■ **Study questions**:
**1.** In the article below on wild game in restaurants, which national park had to reduce its moose population in 2011?
**2.** List every pathogen that Keith Warriner names as a concern in wild animals in the article below on wild game in restaurants.

■ **Document segment**:
Chef Michael Hunter of Antler in Toronto was mesmerized when he first tasted wild turkey in his early 20s. The fat was vibrant yellow and the breast meat was bold red, redolent of grass and nuts. It was unlike any turkey he had ever tasted. "It was an a-ha moment," he says. "Like, this is the real thing, not this supermarket crap that we're led to believe is the real thing."

Hunter, who has been an outdoor enthusiast most of his life, says Ontario's regulations prevent him from sharing what he sees as a revelatory culinary experience. Like many chefs, he finds the meat of farmed animals bland, because of their monotonous diets, while wild animals taste nuanced and complex.

For him, hunting is infinitely less barbaric than the nightmarish world of factory farming, in which animals are cooped up, inundated with antibiotics or force-fed. The way he sees it, hunting laws are strict enough to promote conservation. Prohibiting wild game in restaurants, he says, is redundant.

In a statement, Newfoundland's Department of Environment and Conservation said that allowing wild game in restaurants has resulted in "positive economic, cultural and culinary benefits" for the province. Service NL, which conducts restaurant inspections across the province, did not indicate any unusual or significant health hazards caused by wild game in restaurants.

But Bill Mauro, Ontario's Minister of Natural Resources and Forestry, says the purpose of Ontario's strict regulations is twofold. First of all, "the prohibitions on allowing it in restaurants are there and intended to prevent depletion of species," he says. The second reason is to prevent health hazards – such as intestinal parasites – that could lurk within uninspected meat.

Keith Warriner, a professor of food safety at the University of Guelph, says health concerns are valid – if the meat is undercooked. Wild animals are exposed to a higher variety of pathogens – tuberculosis, giardia, E. coli and salmonella are all of concern – from the simple fact that they are free to roam. Many of those pathogens are undetectable from a surface inspection, says Warriner, but "there's nothing there that will survive the cooking process."

For David McMillan, chef and co-owner of Joe Beef in Montreal, the issue is complicated. With few exceptions, selling wild animal flesh is prohibited in Quebec, but last year, McMillan was selected as one of 10 chefs to be permitted to serve wild game as a pilot project proposed by the Parti Québécois, the governing provincial party at the time.

The project never materialized, and McMillan is not sure that it was a good idea anyway. "We've seen how well we're managing wild fish," he says. "If all of a sudden Toronto and Montreal start having a taste for wild moose meat, it's gonna go quick, and we're gonna have a problem real fast." McMillan is also skeptical of the notion that wild game always tastes better. "I've had great moose from the forest, and I've had moose that tasted like a bag of pennies," he says. "It might as well have been a swamp rat."

Still, he says it's unfortunate that those most capable of cooking and handling wild game – chefs – don't often get a chance to do it. "There has to be a way to get a few animals out of the forest and into the hands of qualified chefs," he says, "to give some people the opportunity to taste those meats."

Perrin of Mallard Cottage believes that responsible hunting is sustainable, especially when wild animals become overpopulated. In 2011, for example, Terra Nova National Park in Newfoundland had to actively reduce its moose population to prevent damage to the ecosystem.

Excessive regulations throughout most of the country, he says, are due to bureaucratic laziness. "It can be done properly and well," he says. "The easiest thing to do is regulate it out of existence. That's unfortunately what we do a lot in our society."

■ **Information provided**:
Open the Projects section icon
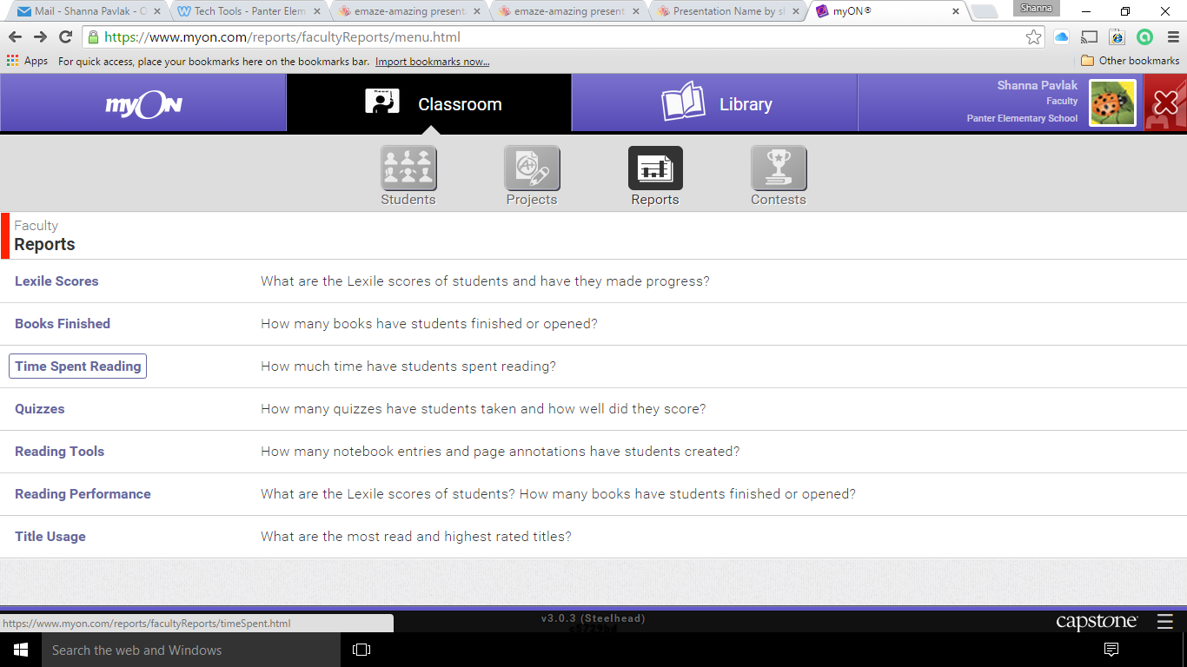Viewport: 1187px width, 667px height. (x=532, y=168)
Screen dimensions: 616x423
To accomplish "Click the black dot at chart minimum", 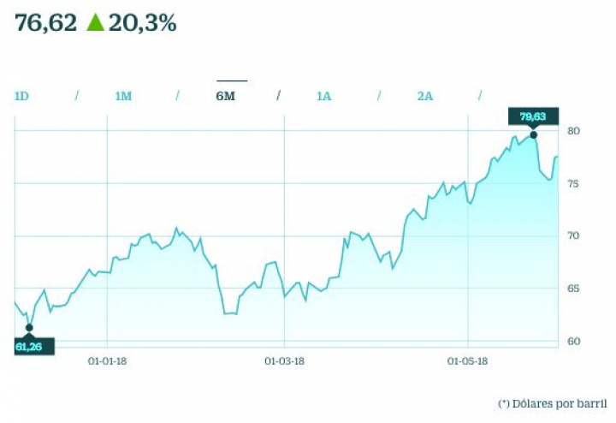I will (x=29, y=327).
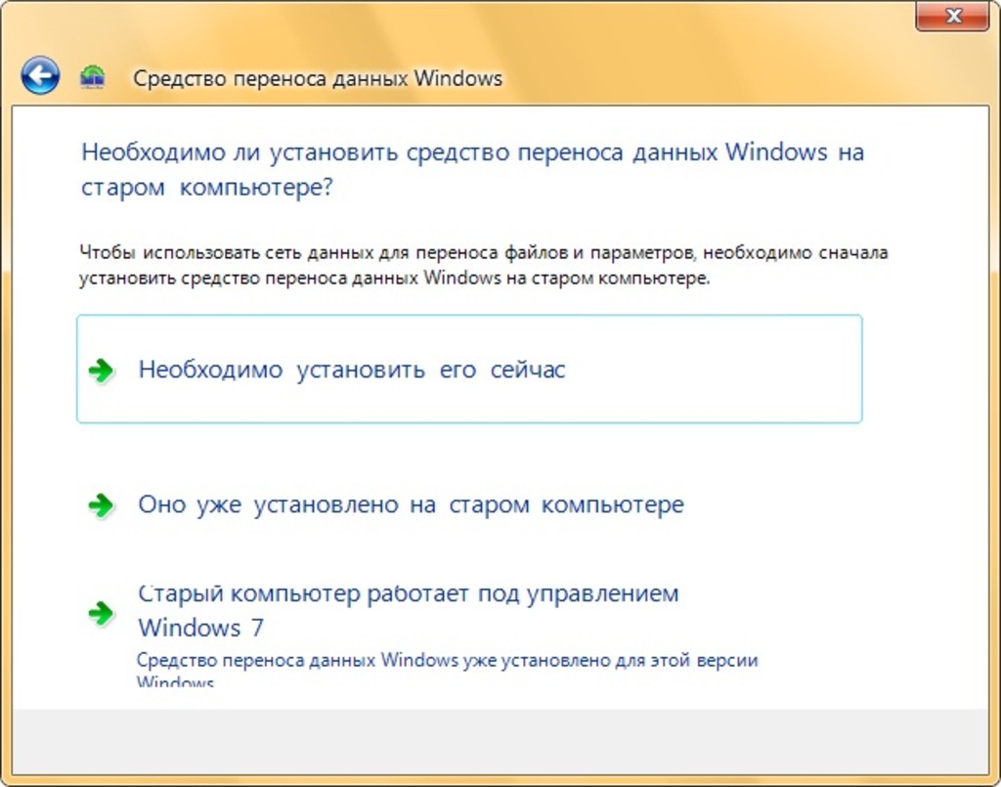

■ **Exercise answers**:
**1.** Terra Nova National Park in Newfoundland.

**2.** Tuberculosis, giardia, E. coli, salmonella